Optimizing Sequence Coverage for a Moderate Mass Protein in Nano-Electrospray Ionization Quadrupole Time-of-Flight Mass Spectrometry

Ryan Matsuda; Venkata Kolli; Megan Woods; Eric D Dodds; David S Hage

doi:10.1016/j.ab.2016.06.014

. Author manuscript; available in PMC: 2017 Sep 15.

Published in final edited form as: Anal Biochem. 2016 Jun 16;509:115–117. doi: 10.1016/j.ab.2016.06.014

Optimizing Sequence Coverage for a Moderate Mass Protein in Nano-Electrospray Ionization Quadrupole Time-of-Flight Mass Spectrometry

Ryan Matsuda ¹, Venkata Kolli ¹, Megan Woods ¹, Eric D Dodds ¹, David S Hage ^1,^*

PMCID: PMC4965299 NIHMSID: NIHMS796255 PMID: 27320213

Abstract

Sample pretreatment was optimized to obtain high sequence coverage for human serum albumin (HSA, 66.5 kDa) when using nano-electrospray ionization quadrupole time-of-flight mass spectrometry (nESI-Q-TOF-MS). Use of the final method with trypsin, Lys-C and Glu-C digests gave a combined coverage of 98.8%. The addition of peptide fractionation resulted in 99.7% coverage. These results were comparable to those obtained previously with matrix-assisted laser desorption/ionization time-of-flight mass spectrometry (MALDI-TOF-MS). The sample pretreatment/nESI-Q-TOF-MS method was also used with collision-induced dissociation to analyze HSA digests and to identify peptides that could be employed as internal mass calibrants in future studies of modifications to HSA.
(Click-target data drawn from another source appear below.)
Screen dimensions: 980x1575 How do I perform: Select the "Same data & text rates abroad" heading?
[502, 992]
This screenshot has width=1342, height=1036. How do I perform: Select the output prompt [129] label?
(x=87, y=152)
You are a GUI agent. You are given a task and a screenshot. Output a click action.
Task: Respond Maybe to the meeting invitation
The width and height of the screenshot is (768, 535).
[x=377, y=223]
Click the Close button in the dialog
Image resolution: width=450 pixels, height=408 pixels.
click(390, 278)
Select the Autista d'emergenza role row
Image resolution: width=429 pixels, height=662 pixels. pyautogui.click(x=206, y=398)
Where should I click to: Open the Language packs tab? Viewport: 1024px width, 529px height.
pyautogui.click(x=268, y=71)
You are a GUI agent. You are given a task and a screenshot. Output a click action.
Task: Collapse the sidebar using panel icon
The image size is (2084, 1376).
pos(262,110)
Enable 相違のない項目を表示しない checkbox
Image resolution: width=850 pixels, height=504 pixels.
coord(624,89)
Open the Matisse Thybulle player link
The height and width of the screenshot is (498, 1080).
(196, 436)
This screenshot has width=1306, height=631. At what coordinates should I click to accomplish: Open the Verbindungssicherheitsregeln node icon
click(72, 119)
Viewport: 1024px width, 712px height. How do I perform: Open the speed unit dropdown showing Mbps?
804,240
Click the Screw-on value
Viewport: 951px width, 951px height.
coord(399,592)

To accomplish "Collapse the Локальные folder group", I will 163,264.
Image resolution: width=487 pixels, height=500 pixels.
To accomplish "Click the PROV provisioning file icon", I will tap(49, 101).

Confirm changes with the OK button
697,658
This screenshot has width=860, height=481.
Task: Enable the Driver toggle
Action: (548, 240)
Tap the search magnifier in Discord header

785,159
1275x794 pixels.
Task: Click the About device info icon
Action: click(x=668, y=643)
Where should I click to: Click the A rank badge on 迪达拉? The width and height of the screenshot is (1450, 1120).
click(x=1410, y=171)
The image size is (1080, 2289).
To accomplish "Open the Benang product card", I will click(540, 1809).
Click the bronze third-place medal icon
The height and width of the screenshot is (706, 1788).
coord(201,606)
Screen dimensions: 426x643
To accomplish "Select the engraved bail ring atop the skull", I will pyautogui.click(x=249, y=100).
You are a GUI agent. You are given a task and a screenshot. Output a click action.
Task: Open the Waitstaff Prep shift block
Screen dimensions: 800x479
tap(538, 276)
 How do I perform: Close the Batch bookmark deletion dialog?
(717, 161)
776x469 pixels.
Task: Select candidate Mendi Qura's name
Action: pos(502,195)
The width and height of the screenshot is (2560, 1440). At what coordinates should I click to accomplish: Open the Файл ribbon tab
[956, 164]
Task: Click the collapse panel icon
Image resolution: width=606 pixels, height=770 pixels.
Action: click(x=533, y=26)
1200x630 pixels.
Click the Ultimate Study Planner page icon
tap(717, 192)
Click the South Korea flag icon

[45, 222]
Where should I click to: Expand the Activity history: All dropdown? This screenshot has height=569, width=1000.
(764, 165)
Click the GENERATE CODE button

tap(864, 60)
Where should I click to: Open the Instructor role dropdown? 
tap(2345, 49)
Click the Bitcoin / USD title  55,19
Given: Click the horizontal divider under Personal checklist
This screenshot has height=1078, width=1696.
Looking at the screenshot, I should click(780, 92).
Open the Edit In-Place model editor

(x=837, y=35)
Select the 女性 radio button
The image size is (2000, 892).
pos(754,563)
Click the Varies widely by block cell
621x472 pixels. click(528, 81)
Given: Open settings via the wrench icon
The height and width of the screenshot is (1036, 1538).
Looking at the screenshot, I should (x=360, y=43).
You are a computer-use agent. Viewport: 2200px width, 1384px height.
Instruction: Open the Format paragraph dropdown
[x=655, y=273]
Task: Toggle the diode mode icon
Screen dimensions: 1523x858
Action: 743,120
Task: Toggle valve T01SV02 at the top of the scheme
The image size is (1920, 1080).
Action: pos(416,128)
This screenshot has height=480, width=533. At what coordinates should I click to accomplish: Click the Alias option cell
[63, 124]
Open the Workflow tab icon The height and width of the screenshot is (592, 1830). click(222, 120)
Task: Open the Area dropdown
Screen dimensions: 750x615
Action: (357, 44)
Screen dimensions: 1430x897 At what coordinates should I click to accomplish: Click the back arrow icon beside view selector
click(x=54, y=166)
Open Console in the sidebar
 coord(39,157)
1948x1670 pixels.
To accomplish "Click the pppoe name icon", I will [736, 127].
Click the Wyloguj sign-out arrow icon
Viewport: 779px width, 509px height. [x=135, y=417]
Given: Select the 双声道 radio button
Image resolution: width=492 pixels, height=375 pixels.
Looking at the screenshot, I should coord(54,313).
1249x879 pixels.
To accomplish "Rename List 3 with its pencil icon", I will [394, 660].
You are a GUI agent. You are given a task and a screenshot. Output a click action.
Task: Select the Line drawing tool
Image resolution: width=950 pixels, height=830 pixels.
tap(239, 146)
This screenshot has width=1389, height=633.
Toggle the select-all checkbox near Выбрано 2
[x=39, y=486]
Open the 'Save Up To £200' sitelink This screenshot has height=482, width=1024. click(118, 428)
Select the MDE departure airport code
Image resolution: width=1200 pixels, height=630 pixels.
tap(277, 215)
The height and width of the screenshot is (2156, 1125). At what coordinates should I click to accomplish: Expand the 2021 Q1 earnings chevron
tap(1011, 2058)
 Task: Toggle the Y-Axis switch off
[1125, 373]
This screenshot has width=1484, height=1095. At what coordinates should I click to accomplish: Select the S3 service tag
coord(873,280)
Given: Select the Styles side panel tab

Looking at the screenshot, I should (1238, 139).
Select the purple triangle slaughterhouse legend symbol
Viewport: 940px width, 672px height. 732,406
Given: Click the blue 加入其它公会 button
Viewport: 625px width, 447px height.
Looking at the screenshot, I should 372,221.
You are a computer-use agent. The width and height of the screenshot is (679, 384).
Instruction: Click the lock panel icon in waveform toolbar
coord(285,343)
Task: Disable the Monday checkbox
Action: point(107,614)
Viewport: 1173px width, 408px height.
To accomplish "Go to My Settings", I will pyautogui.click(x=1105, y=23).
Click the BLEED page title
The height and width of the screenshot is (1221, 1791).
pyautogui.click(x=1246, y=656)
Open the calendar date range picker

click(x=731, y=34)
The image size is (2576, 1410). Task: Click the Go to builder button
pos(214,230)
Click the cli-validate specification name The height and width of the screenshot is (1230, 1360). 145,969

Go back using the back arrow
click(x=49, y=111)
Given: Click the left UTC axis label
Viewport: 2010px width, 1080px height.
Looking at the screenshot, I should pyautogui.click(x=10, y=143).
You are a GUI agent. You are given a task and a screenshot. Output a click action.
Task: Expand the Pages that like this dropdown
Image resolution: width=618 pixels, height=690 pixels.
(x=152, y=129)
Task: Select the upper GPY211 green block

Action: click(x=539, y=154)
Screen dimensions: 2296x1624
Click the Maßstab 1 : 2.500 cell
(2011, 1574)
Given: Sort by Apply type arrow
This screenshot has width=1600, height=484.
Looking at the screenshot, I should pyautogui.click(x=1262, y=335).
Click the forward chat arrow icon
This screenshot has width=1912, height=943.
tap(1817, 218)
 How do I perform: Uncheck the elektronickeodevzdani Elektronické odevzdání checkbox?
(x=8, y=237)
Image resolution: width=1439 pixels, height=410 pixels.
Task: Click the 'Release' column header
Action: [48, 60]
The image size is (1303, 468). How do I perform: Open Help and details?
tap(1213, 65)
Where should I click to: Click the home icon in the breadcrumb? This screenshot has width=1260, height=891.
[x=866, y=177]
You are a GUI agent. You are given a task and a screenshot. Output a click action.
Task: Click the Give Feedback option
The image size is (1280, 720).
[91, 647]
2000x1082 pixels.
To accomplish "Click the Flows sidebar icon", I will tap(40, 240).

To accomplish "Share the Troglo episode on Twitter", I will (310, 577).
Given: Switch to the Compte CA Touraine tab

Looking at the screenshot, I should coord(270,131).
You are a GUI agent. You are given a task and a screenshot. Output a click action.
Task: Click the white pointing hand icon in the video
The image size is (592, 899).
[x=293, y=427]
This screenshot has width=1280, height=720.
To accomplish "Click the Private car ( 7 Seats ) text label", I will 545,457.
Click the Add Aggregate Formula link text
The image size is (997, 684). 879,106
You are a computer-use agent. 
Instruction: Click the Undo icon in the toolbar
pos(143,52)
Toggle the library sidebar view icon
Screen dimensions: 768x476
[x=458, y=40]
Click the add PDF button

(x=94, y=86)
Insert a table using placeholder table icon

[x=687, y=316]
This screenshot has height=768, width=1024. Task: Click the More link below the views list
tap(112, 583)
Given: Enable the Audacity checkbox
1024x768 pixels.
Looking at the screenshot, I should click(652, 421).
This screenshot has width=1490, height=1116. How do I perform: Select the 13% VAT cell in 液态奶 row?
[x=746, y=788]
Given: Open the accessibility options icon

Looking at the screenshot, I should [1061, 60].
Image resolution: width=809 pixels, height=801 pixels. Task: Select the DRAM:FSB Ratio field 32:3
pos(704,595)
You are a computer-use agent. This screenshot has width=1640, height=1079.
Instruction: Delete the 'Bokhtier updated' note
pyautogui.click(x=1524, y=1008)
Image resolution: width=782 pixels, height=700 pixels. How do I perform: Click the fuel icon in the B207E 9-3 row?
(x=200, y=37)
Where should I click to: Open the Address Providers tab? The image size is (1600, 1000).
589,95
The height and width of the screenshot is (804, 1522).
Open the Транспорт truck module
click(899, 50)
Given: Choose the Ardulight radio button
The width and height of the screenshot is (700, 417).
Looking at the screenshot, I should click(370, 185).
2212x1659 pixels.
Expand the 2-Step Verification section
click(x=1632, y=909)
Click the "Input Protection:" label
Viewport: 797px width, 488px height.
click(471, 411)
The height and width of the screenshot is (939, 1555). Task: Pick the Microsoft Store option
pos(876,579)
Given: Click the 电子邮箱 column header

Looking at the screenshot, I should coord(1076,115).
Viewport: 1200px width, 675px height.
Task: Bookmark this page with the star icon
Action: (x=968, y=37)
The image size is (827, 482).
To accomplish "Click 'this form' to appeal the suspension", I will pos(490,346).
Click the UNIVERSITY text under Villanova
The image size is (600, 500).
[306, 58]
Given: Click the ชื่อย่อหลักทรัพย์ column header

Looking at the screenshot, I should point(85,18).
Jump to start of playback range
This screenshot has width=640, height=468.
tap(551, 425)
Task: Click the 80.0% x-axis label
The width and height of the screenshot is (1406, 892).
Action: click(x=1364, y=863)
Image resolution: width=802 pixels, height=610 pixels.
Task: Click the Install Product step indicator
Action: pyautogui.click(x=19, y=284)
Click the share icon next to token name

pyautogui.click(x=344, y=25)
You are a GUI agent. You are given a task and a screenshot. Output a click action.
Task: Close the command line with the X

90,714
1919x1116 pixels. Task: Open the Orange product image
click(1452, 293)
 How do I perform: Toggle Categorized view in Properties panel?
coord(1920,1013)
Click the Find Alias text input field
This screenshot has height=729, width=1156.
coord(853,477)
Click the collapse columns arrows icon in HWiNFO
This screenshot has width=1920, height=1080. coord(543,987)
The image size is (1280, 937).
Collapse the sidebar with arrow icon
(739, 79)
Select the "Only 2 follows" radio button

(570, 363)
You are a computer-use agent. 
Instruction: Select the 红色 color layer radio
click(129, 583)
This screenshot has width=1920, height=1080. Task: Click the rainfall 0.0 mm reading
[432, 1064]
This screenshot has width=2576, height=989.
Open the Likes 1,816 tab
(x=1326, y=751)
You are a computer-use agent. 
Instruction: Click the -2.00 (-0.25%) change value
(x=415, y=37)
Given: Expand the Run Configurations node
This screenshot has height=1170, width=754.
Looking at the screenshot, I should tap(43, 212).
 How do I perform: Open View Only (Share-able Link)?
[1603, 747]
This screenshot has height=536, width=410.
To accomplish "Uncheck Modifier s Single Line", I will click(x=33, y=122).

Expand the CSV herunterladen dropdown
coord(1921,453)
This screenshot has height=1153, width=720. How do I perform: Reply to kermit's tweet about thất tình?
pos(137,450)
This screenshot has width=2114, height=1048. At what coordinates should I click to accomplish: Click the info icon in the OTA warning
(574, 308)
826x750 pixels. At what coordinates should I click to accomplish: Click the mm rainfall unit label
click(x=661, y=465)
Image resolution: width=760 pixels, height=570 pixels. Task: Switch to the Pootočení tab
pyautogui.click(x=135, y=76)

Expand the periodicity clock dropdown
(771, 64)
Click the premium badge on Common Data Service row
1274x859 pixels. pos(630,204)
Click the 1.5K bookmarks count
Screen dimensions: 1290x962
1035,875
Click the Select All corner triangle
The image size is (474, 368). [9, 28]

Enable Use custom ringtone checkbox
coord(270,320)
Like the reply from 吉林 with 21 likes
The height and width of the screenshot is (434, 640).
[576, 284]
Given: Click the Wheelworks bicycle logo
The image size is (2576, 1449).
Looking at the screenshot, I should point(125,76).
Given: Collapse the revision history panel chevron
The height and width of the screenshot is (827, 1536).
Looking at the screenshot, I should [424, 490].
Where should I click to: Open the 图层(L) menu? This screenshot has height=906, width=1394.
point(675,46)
Keywords: Human serum albumin, Sequence coverage, Sample pretreatment, Nano-electrospray ionization quadrupole time-of-flight mass spectrometry, Collision-induced dissociation, Internal calibration

Mass spectrometry (MS) is an important tool for identifying proteins and providing information on the primary sequences of proteins and their post-translational modifications (PTMs) [1,2]. Several recent studies have used MS to examine human serum albumin (HSA, 66.5 kDa) and PTMs such as non-enzymatic glycation that occur on this protein [3–5]. The effects of such modifications have been of concern given the important role played by HSA in transporting many low mass substances in blood (e.g., hormones, fatty acids, and drugs) [6].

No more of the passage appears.